What to do »
Copy the data below line for line, with no changes.
**** Stored data
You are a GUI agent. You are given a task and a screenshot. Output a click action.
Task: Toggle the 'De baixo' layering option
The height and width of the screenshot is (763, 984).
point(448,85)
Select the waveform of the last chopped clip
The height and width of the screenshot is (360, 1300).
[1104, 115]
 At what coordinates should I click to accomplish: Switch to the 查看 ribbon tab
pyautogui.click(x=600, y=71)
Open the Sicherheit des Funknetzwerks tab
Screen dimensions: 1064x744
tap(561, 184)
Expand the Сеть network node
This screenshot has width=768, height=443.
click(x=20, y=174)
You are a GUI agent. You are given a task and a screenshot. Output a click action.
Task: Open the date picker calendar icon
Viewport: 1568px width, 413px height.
********
Result of this task »
You are a GUI agent. You are given a task and a screenshot. Output a click action.
Task: Toggle the 'De baixo' layering option
The height and width of the screenshot is (763, 984).
point(448,85)
Select the waveform of the last chopped clip
The height and width of the screenshot is (360, 1300).
[1104, 115]
 At what coordinates should I click to accomplish: Switch to the 查看 ribbon tab
pyautogui.click(x=600, y=71)
Open the Sicherheit des Funknetzwerks tab
Screen dimensions: 1064x744
tap(561, 184)
Expand the Сеть network node
This screenshot has width=768, height=443.
click(x=20, y=174)
You are a GUI agent. You are given a task and a screenshot. Output a click action.
Task: Open the date picker calendar icon
Viewport: 1568px width, 413px height.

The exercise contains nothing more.